Syed Muhammad Amimul Ehsan Barkati (1911–1974, , সাইয়্যেদ মুহম্মদ আমীমুল এহসান বরকতী) was a Bangladeshi Islamic scholar who served as the third Khatib of the Baitul Mukarram National Mosque.

== Early life ==
Syed Muhammad Amimul Ehsan was born on 24 January 1911 in his maternal grandfather's house located in the village of Pachna in Munger district, Bihar. Ehsan was second child of Hakeem Syed Abul Azeem Muhammad Abdul Mannan and Syeda Sajida, among his four brothers and three sisters. His father relocated to Calcutta, where Ehsan spent his childhood.

He was also from Feni.

== Education ==
He received his primary Islamic education from his paternal uncle Abdul Dayyan. Later on, he had gained the knowledge of Tasawwuf from the Shah Abu Barkat Ali Shah who was a follower of the Mujaddidi branch of the Naqshbandi Tariqah. As he had become a murid of him, he added the title Barkati to his surname.

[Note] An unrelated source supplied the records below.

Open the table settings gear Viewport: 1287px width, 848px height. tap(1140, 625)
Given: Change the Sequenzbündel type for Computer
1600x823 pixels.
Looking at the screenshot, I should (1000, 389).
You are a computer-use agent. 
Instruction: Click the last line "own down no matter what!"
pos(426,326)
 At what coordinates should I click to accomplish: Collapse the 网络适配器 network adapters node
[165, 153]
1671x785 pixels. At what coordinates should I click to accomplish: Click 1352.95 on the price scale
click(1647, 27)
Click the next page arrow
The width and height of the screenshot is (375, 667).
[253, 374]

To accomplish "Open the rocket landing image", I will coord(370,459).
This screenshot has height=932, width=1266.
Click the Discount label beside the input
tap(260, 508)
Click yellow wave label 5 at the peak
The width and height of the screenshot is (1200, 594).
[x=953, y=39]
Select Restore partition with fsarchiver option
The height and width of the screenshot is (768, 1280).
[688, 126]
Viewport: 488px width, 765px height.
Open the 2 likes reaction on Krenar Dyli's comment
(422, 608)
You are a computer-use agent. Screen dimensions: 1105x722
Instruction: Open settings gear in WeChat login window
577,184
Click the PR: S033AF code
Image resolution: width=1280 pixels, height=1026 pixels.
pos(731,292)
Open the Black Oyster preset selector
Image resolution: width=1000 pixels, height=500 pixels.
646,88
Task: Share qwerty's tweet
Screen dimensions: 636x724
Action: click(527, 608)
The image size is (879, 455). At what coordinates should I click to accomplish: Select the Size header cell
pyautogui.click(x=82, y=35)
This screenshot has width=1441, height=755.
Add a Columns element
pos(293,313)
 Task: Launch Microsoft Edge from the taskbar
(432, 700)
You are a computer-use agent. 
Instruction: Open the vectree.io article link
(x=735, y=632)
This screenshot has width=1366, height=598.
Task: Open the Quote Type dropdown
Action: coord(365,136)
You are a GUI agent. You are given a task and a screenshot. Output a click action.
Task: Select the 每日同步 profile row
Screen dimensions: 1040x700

Barkati acquired his academic learning from the famous Calcutta Aliah Madrasah in 1926.

== Career ==
In 1934, Barkati was appointed as the Imam and teacher of Calcutta Nakhoda Masjid. In 1935 he also got the responsibility of Head Mufti of that madrasa's Darul Ifta. In 1943, he joined Calcutta Aliya Madrasah. In 1971 he became the khatib of Baitul Mukarram, later the national mosque of Bangladesh. He held that position until his death in 1974.

== Works ==
Barkati's works include:
1. Fiqhus-sunan wal Asar
2. Qawa'idul-Fiqh
3. Fatwae Barkati
4. Adabul Mufti
5. Al-Usool-ul-kargee
6. Usolul masailut iktilfat
7. At tasruf li Adabit Tasuuf
8. At-tanjed fe tawhid
9. At tanver fe usole tafseer
10. Tariqe Islam
11. Tariqe Ilme Haddes
12. Tariqe Ilme Fiqh
13. Sirajum munira Milad nama (سراجا منير)
14. Tarikae Hajj
15. Lubbul Usol
16. Maske Fariez
17. Minnatul bari
18. Mijanul Akbar
19. Miyarul Asar
20. Wasiyatnama
21. hadiyatul Musallin

== Personal life ==

Barkati married Maymuna, daughter of his mentor and a Sufi saint Abu Muhammad Barkat Ali Shah. after death of Maymuna, he married Fatima and they have a son, Munim, and a daughter, Amina. Munim died when he was a child. His second wife died in 1937. He married Khadija and lived with her until his death. Among all the children of Barkati, only her youngest daughter Amina Khatun was alive during his death. She died in 1990. Barkati performed Hajj three times: in 1954, 1958 and in 1971.

== Death ==

During 1973–74 Barkati's health started to deteriorate. In the year 1974 the committee of Baitul Mukarram had some issues with him to which he decided to not go again in Baitul Mukarram for further Juma prayer. He returns the key of his room and said, "I will not be coming next week". He died on 27 October 1974, 10th Shawwal 1394 Hijri. Next day on 28 October his funeral prayer was held at Baitul Mukarram.

==Recognition==
Daily Inqilab says he has been recognised as a Grand Mufti of Kolkata by Calcutta government of British India in 1935.

Alokito Bangladesh says he had received gold medal and certificates in 1974 for his contribution towards Islamic missionaries from Bangladesh Government.